There are some matters which require additional observation. First, it ought be observed that the registered post lodgement receipt is post stamped by the post office at Ormeau. I assume that was the place from which the document was posted.
The address on the registered post lodgement receipt is “PO Box 807”, and one would expect that in the ordinary course as a matter of quality assurance the officer at the post office would compare the address on the lodgement receipt with the article to be posted because ultimately as a matter of judicial notice I infer that by forwarding an article by registered post the post office is by that service warranting delivery to the address to which the article is addressed. In the ordinary course the only way this can be achieved is to compare the address of the article with the receipt which was handed to the poster.
It seems plain on that basis that notwithstanding the heading in the letter attaching the bankruptcy notice the envelope contained the wrong address. In addition to the lodgement receipt, however, is the tracking summary. The tracking summary does not identify the post box to which the article was delivered.

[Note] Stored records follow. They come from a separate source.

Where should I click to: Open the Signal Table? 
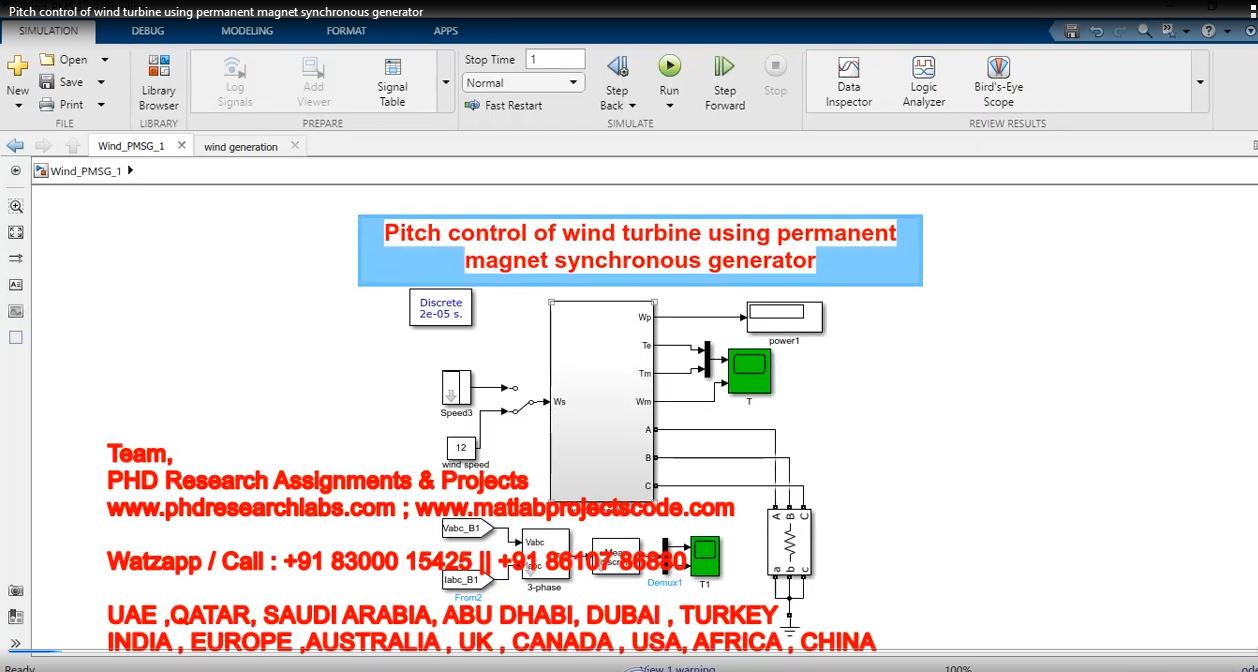pyautogui.click(x=392, y=80)
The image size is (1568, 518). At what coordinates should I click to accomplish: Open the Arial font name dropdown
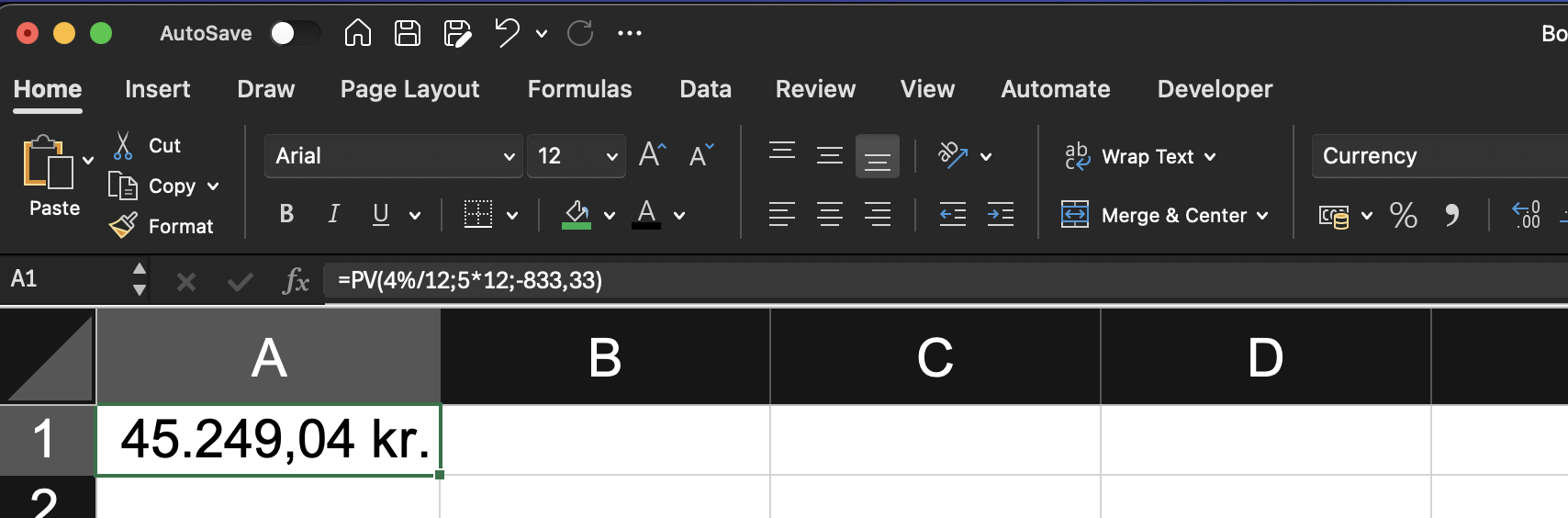(394, 156)
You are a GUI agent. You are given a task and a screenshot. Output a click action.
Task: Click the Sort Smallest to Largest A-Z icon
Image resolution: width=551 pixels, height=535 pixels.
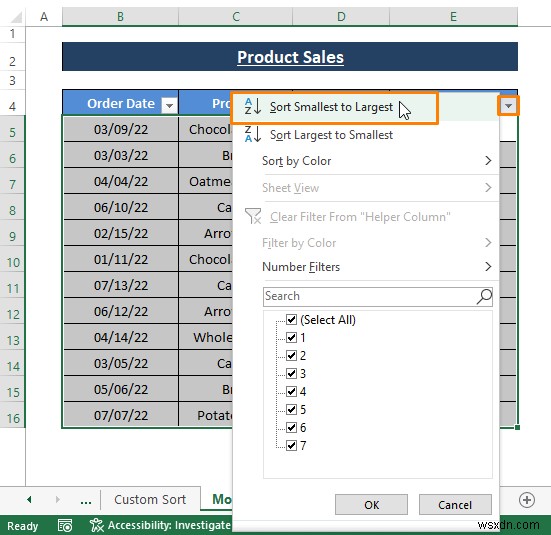tap(253, 106)
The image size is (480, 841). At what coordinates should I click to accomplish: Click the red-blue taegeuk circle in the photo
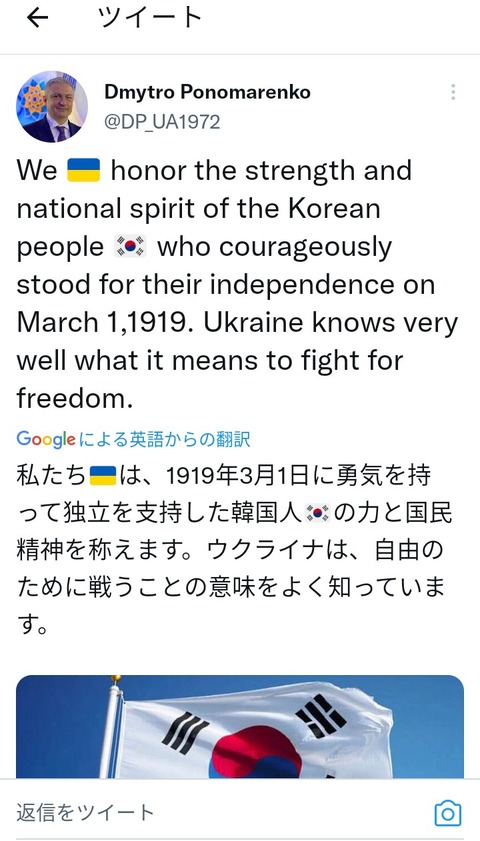coord(255,752)
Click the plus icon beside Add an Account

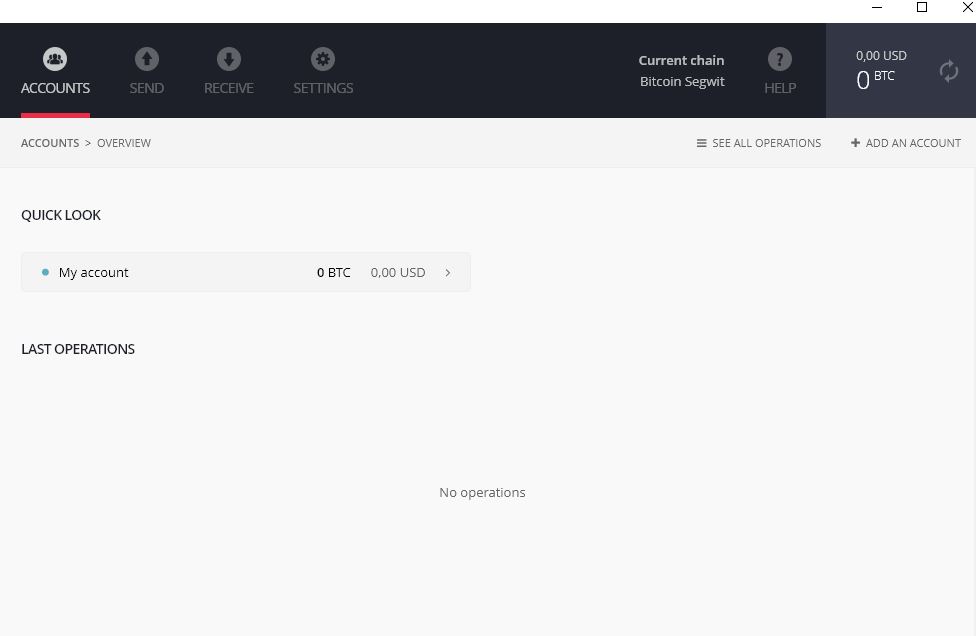(x=855, y=143)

However, it can be seen by reference to the tracking ID which is stamped in the left hand corner of the lodgement receipt that the tracking summary relates to the article which was post to PO Box 807. It notes that the article was received and was awaiting collection from the Hamilton Central post office from 22 December 2010 at 0713 hours.
The tracking summary then proceeds to note that the article was subsequently subject to a redirection notice which was received on
22 December at 0910 hours and that in compliance with that direction on 23 December 2010 from 0527 hours it was at the George Street post shop where it was noted as “awaiting collection from post office”.
The next entry in the tracking summary demonstrates that on
28 January 2011 at 1634 hours it was “delivered with signature to
L. Driscoll”. The point at which delivery occurred was the George Street post shop. The basis for the redirection is uncertain.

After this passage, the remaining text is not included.